Hospital finances have improved to the point where they can afford to have staffing firms fill empty doctor slots, experts say. And with more insured patients walking through the door expecting access to doctors, providers can't afford to be understaffed.
Staffing firms that furnish providers with locum tenens physicians will see a 7% to 9% uptick in growth over the next three to five years, said A.J. Rice, managing director at UBS, a New York-based investment research firm. Staffing firms that can supply a pipeline of psychiatrists will experience growth because the ACA and recent federal rules on coverage parity for mental health services have expanded behavioral-care access for millions of Americans.
Staffing firms are implementing programs to maximize growth opportunities. AMN Healthcare, whose subsidiary Staff Care recruits locum tenens physicians, has rolled out a locum tenens managed-services provider program that takes responsibility for all temporary staffing functions for hospitals, said Phillip Miller, a spokesman for Staff Care.
The use of locum tenens physicians by providers has soared over the past three years. According to Staff Care's 2015 Survey of Temporary Physician Staffing Trends, 91% of healthcare facility managers used locum tenens physicians in 2014, up from 73% in 2012.
Primary-care doctors are in the greatest demand, according to the survey. In 2014, 24% of healthcare facilities requested primary-care doctors, while 15% requested behavioral health doctors.
The percentage of behavioral-health requests dropped 7% in 2014 compared with 2010 because behavioral health isn't seen by providers as lucrative, Miller said. Most of Staff Care's behavioral-health business comes from government-run facilities, he added.
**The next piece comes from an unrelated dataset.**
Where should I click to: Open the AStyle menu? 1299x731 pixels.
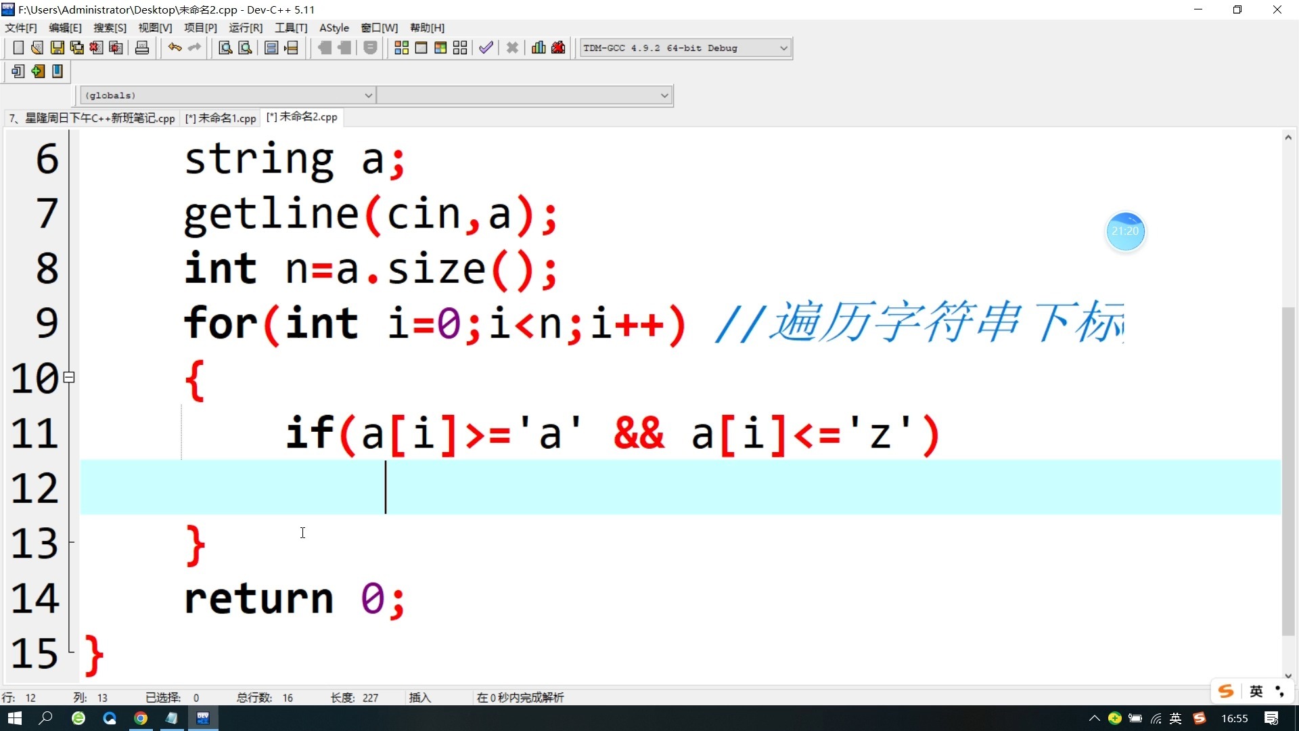tap(334, 28)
More urgent-care facilities, retail clinics and surgery centers are seeking temporary physicians, Miller said. He added that the Veterans Health Administration also is requesting locum tenens physicians because recent patient access reforms have required VA facilities to increase physician staffing.
Having enough doctors is key because they control patient flow and revenue. “He who dies with the most doctors wins,” Miller quipped.